LAWTON – Moratoriums against eviction for non-payment of rent can be a two-edged sword: a blessing for tenants but a curse for landlords.
The U.S. Centers for Disease Control and Prevention issued a temporary halt on residential evictions from September 4 through December 31, to prevent the further spread of the coronavirus. The CDC’s order applies to “any property leased for residential purposes, including any house, building, mobile home or land in a mobile home park, or similar dwelling leased for residential purposes.” The stimulus package Congress passed on December 21 extended the national eviction moratorium for a month, to January 31, 2021.

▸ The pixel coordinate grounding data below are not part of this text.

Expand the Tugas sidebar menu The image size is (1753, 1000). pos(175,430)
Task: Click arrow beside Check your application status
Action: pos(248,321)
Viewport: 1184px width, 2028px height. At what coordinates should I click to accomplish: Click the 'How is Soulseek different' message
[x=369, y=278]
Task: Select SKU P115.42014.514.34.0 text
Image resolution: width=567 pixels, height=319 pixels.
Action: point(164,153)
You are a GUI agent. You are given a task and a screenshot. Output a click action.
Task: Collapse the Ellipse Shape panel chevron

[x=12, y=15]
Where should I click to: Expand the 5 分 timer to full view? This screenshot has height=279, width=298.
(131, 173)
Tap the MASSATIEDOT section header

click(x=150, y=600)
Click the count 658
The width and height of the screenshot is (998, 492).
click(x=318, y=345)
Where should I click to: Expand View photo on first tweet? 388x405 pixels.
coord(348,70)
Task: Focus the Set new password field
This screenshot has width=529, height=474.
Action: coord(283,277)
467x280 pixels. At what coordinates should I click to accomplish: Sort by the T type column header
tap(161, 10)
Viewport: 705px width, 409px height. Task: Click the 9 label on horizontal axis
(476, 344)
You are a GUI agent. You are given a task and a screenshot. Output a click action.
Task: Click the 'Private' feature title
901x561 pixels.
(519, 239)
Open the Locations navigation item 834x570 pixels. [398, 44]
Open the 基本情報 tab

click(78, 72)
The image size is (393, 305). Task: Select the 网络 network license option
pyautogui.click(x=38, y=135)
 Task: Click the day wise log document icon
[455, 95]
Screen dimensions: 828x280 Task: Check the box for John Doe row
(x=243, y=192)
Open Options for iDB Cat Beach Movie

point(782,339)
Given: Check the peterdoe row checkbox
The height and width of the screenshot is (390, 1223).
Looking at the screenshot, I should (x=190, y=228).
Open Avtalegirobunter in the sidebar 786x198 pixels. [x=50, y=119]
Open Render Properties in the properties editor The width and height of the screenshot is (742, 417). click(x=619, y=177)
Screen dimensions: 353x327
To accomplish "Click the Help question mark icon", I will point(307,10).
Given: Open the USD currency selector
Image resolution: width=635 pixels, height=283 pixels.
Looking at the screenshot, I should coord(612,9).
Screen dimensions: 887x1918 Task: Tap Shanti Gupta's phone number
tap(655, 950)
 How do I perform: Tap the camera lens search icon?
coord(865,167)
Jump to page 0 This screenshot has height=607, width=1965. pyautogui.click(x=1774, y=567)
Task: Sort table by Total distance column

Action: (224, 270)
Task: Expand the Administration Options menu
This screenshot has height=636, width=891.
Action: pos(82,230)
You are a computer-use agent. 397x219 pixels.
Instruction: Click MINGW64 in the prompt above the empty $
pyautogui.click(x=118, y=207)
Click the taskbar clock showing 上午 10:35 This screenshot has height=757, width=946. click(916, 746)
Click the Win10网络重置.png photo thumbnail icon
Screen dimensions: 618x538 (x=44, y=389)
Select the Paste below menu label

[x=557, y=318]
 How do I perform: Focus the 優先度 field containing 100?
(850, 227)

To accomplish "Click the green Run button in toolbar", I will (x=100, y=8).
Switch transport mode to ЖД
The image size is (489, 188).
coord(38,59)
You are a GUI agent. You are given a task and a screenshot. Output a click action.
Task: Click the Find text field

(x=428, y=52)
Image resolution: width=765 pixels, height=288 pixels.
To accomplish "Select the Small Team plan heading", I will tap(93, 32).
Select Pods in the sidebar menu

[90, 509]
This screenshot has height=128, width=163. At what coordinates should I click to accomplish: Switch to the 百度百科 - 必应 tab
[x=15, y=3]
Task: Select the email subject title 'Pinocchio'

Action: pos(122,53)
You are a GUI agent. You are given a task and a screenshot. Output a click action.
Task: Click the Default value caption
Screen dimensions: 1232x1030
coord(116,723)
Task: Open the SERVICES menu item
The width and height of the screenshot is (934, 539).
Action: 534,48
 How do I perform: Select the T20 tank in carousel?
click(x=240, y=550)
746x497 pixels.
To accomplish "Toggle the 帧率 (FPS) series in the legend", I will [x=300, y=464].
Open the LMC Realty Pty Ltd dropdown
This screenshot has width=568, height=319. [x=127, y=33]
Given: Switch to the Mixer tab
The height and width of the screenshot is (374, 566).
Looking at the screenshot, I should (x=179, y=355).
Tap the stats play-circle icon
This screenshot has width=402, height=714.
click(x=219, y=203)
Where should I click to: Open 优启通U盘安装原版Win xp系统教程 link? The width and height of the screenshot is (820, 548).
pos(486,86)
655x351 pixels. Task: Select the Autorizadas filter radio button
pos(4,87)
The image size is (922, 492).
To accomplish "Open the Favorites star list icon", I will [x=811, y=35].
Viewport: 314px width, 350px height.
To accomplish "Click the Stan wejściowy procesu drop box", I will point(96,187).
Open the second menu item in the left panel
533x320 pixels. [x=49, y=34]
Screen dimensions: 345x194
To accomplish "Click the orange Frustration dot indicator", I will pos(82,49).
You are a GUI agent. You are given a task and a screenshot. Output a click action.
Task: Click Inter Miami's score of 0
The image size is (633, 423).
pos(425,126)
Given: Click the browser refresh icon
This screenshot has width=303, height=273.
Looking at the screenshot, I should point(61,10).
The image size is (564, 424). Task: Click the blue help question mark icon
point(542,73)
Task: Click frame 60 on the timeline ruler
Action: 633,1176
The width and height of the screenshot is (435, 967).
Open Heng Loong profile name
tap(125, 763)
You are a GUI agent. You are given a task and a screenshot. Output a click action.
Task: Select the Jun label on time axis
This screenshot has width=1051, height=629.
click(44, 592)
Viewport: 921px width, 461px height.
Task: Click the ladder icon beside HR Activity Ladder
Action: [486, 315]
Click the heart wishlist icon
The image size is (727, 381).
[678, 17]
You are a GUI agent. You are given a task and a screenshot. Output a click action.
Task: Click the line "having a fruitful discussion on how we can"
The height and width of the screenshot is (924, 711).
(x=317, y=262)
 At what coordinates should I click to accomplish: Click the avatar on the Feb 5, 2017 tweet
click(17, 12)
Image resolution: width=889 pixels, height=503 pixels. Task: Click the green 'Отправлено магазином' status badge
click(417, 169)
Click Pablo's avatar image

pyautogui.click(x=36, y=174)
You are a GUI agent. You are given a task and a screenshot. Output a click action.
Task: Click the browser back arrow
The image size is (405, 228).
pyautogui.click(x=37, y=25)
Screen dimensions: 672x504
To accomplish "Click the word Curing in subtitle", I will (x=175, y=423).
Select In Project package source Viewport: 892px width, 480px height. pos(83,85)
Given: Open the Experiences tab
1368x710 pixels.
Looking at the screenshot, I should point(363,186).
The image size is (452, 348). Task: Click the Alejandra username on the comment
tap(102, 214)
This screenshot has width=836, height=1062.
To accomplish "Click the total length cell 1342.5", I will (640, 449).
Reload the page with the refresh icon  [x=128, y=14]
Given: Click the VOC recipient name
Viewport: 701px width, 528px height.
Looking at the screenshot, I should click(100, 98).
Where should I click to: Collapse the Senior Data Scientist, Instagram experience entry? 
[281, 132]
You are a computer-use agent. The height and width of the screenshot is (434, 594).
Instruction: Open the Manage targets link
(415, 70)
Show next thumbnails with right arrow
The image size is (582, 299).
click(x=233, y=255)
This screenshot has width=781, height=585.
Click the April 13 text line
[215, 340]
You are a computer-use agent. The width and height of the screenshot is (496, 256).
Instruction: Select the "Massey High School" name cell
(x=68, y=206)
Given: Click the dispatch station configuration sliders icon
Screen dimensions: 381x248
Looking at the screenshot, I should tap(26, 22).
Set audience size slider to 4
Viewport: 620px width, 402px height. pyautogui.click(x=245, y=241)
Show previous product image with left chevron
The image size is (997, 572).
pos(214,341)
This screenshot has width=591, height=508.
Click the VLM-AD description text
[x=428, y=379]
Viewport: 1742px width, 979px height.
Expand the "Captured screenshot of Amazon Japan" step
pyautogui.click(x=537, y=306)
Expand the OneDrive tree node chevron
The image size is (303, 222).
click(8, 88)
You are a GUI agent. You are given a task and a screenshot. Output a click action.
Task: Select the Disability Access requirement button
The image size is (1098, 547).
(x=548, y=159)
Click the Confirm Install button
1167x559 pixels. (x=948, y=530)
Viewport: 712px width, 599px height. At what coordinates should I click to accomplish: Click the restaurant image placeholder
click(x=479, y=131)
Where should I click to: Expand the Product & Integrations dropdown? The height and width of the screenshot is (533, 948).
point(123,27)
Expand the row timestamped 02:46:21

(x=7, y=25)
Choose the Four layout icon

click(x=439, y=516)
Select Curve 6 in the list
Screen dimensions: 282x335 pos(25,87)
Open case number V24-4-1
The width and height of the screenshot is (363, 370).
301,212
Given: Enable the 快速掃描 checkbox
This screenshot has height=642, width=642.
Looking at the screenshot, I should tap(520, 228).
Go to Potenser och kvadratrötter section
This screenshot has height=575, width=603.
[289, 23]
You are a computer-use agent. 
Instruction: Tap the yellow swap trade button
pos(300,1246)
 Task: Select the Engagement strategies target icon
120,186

The moratorium also applies to federally backed mortgages such as those issued by the Veterans Administration. In addition, the Federal Housing Finance Agency has extended its foreclosure and eviction moratorium through February 28 for homeowners with FHA-insured single-family mortgages, and through March 31 for qualifying multi-family property owners.
“We have 15 tenants who are taking advantage of the moratorium,” said Barry Ezerski, co-owner of P&B Rentals in Lawton. “One of them hasn’t paid anything in more than six months,” even though the CDC emphasizes that tenants “still must fulfill their obligation to pay rent” during the moratorium.
Thirteen of those 15 properties are owned by active-duty or retired military personnel. “These owners are living month-to-month,” Ezerski said. “Not having that rental income poses a financial hardship on them.”
P&B manages approximately 750 properties in Lawton and throughout Comanche County. Most of those are single-family homes, but the portfolio also includes a few duplexes and some quads.
Many of those properties are owned by individuals who previously lived in Comanche County and decided to let their houses for rent, Ezerski said. Some, such as military personnel who were transferred from Fort Sill to another military installation, are paying rent or a mortgage somewhere else and may also be paying on a mortgage on the rental house they own in Comanche County.
December is typically a tight month for many families “because they’re spending their money on Christmas,” Ezerski noted. In addition, some tenants have lost their jobs. “Certainly we have people in Lawton who are struggling.” The moratorium is “keeping them from being out on the street,” he said. “But some have jobs and are using the moratorium to play the system.”
When the Comanche County Courthouse reopens, tentatively scheduled for January 4, “We’ll be filing some eviction proceedings,” Ezerski said. “In a normal year we can get a court date two to three weeks out.” But 2020 has not been a normal year.
Most property owners are willing to help their renters with payment plans, Ezerski said. “We have 10 to 15 renters who are unable to pay their full amount but at least they’re making partial payments,” he said. “Most of the owners of the properties we manage would be more than willing to accept something rather than nothing at all.”
In a typical month, 60 to 90 of the tenants in properties managed by P&B will not have paid their rent by the 5th of the month, “so we send them a notice,” Ezerski said. Most of them respond in a timely fashion, but there are always some who don’t. “If not, we’ll start eviction proceedings.”
If a judgment is rendered against them, the Sheriff’s Office can deliver the notice the next day “and they have three days to vacate the premises.”
Sometimes the landlord can garnish the renter’s wages. Some renters skip out in the middle of the night to avoid paying what’s owed – but the debt follows them as a judgment on their credit report, Ezerski noted. And some debtors declare bankruptcy to escape their creditors – but that, too, appears on credit reports.
Some tenants leave rental property in shambles. “We’ve had people who stole the appliances, and others who destroyed them.” One tenant “apparently had anger issues,” Ezerski recalled. “He took a baseball bat or a hammer to all of the walls, kicked in the doors and damaged the appliances.”
The majority of the people who rent “are good tenants and take care of the houses, but then there are the small number who cause most of the trouble,” Ezerski said. “We’ve heard just about every excuse imaginable.”